(Recorded data Opens)
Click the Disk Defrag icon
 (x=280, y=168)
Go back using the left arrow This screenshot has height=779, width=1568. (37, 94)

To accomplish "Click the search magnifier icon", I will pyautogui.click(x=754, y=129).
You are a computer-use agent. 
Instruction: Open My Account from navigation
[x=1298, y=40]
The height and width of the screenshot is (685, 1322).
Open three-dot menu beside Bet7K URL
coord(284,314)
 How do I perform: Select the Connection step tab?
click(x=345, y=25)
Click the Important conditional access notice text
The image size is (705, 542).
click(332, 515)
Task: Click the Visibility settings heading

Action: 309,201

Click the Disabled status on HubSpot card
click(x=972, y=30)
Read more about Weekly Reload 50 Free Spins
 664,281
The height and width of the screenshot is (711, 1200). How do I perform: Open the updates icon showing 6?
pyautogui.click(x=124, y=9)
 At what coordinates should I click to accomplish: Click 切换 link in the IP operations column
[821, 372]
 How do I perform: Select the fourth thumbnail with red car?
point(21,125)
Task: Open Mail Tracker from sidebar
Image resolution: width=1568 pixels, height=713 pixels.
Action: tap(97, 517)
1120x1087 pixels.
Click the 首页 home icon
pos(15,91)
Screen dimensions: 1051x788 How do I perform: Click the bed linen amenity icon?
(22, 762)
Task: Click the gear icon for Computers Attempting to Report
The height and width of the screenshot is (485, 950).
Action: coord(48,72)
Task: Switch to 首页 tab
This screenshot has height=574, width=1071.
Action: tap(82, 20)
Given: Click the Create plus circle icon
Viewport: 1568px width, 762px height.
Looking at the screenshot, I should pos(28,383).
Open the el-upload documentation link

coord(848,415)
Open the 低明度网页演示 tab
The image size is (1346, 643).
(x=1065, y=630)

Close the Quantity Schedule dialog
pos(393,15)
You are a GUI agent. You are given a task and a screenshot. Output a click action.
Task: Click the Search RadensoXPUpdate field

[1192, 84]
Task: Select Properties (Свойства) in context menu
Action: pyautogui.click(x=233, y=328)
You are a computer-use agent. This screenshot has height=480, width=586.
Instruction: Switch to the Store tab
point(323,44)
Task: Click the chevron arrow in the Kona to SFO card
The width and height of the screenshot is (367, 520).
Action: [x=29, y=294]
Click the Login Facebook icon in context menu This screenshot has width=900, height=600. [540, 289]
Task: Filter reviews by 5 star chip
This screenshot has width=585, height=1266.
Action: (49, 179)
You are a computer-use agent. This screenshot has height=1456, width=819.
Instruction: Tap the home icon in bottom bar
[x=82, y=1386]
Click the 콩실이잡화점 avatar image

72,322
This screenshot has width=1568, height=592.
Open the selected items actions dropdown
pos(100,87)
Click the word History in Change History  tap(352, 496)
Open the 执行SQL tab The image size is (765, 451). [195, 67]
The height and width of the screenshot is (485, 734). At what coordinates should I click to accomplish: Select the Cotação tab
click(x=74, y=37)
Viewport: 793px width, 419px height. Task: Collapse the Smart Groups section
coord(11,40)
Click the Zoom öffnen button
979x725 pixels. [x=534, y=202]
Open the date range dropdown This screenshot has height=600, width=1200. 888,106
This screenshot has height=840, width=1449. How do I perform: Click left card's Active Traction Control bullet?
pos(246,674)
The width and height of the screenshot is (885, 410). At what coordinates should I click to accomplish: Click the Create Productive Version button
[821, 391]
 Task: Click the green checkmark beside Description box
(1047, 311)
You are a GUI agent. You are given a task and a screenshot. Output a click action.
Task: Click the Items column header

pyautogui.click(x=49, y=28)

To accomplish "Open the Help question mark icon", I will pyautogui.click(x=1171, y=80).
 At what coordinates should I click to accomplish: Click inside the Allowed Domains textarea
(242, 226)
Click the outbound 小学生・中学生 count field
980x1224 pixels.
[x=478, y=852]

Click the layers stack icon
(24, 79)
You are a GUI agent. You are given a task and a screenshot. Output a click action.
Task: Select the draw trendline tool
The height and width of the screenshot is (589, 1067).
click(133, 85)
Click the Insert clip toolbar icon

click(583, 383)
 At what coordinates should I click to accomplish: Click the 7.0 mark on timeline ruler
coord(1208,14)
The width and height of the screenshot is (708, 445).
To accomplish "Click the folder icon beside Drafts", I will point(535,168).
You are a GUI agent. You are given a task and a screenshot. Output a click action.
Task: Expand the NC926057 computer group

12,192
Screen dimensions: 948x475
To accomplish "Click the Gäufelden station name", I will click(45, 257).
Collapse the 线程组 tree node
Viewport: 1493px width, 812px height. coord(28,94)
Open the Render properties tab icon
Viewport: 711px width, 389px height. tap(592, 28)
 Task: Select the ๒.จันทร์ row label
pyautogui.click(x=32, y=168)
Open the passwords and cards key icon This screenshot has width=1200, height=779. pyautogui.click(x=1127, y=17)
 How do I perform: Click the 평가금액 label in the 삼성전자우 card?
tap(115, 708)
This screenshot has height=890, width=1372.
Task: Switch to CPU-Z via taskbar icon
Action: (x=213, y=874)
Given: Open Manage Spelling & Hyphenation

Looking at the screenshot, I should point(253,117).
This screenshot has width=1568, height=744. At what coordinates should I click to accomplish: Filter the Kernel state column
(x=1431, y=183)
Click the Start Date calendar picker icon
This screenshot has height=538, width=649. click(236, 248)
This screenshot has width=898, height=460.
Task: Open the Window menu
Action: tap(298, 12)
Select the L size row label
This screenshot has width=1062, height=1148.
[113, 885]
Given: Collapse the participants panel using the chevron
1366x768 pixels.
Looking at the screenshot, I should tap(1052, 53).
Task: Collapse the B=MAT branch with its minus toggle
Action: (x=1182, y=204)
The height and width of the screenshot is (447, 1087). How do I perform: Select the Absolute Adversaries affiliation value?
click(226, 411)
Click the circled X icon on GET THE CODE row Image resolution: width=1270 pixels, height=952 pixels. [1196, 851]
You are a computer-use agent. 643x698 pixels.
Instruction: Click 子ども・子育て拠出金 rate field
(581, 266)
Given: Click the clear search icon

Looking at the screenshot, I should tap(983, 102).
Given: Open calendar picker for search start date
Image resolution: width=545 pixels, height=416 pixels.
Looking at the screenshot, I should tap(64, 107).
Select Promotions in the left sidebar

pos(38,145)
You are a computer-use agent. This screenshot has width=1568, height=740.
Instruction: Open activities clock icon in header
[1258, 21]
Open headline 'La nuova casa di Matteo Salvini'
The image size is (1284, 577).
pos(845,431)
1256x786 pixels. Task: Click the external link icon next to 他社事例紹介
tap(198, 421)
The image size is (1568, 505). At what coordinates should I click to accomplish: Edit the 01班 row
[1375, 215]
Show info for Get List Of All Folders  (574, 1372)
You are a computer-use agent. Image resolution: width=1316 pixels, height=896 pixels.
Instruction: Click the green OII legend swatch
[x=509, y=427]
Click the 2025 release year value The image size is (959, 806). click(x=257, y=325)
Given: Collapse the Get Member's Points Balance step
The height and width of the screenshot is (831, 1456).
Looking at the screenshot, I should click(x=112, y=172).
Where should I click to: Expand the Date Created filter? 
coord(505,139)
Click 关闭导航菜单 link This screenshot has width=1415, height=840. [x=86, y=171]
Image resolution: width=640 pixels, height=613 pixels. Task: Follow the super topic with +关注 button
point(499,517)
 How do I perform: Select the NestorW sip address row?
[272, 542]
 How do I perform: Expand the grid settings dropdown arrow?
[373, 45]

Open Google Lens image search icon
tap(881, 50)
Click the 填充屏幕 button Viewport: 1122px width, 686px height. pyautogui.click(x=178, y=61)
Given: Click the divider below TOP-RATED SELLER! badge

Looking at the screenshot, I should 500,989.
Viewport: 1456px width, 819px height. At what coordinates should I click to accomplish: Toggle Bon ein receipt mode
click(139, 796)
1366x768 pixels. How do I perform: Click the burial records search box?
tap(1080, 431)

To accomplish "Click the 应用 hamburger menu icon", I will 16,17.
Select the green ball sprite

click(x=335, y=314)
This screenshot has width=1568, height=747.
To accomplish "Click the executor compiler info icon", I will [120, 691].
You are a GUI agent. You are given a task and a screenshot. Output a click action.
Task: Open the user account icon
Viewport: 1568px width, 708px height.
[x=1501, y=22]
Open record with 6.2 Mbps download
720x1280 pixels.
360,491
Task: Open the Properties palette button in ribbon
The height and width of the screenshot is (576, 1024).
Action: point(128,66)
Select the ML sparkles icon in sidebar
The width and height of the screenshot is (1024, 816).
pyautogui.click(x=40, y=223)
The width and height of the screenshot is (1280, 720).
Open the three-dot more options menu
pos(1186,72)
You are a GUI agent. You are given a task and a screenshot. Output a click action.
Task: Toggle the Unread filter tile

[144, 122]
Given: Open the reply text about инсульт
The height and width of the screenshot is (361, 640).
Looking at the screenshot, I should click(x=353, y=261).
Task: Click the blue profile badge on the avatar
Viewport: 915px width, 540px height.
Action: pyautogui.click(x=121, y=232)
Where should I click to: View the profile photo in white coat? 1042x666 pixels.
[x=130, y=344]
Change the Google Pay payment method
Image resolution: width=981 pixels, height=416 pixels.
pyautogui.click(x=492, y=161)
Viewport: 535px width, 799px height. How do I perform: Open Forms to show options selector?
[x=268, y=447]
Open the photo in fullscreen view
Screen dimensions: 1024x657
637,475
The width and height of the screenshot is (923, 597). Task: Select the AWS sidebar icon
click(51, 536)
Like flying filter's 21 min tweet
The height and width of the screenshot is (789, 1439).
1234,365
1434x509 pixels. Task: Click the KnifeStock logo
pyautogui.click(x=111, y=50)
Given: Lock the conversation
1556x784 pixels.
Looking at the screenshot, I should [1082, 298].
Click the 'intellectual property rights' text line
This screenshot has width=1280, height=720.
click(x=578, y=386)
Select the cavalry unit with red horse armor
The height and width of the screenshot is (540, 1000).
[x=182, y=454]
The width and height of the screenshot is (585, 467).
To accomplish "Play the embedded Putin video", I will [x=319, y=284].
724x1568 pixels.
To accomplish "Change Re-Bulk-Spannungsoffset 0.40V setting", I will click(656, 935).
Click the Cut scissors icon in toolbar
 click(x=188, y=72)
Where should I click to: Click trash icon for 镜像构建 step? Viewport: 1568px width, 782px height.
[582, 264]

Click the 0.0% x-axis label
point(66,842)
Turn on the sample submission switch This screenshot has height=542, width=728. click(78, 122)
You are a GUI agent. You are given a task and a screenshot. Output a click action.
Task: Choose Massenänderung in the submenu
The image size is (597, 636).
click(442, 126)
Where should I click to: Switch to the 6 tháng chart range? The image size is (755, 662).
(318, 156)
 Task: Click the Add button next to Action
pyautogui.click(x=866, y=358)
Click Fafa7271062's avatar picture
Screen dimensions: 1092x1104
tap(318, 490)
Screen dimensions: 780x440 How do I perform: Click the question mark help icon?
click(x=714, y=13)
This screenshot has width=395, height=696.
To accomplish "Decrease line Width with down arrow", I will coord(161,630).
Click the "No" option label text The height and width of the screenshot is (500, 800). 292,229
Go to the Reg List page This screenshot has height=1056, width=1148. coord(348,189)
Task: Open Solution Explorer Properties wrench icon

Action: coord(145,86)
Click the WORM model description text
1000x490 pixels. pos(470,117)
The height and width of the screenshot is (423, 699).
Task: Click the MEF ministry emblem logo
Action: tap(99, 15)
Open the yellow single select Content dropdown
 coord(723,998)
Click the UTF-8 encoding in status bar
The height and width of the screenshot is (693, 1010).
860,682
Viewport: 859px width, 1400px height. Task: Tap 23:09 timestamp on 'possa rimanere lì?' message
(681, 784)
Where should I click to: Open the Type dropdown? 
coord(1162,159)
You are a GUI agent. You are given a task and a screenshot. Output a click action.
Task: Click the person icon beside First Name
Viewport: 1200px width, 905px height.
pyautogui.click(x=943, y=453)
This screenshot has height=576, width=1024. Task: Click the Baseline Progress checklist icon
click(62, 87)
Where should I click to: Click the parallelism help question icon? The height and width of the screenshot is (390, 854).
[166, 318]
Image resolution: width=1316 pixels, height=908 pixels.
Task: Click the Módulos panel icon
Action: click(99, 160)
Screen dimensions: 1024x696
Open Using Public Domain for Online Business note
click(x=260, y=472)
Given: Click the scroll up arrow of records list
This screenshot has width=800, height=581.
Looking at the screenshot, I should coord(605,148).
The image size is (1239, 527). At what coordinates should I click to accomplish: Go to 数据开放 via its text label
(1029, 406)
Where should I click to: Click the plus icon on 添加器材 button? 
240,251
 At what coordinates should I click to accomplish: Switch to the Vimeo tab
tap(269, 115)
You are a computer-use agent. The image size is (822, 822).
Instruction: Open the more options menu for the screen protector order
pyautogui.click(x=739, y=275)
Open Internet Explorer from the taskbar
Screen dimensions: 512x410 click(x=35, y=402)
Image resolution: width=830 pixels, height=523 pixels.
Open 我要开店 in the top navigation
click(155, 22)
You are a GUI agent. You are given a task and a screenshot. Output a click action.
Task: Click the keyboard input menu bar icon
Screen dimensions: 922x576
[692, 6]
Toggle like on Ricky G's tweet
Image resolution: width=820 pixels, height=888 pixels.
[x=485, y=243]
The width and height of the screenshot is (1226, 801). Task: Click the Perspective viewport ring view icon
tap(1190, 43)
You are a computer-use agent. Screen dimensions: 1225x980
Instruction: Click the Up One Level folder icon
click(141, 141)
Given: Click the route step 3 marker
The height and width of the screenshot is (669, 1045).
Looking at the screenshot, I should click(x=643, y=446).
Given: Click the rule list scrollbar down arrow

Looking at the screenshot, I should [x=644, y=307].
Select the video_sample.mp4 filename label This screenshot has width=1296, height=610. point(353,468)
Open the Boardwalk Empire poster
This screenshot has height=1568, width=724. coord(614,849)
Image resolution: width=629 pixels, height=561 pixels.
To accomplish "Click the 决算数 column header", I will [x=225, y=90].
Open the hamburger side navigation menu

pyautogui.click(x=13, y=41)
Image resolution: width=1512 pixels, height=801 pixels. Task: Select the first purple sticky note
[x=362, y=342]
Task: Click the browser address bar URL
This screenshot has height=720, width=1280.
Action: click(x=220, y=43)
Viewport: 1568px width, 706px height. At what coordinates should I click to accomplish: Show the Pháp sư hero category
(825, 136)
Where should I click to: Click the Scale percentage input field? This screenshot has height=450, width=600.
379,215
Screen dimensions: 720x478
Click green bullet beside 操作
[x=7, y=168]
(Recorded data Closes)
## Task item
Give the number of lines in this material that include the string "tweet", with no other text.

## The answer
2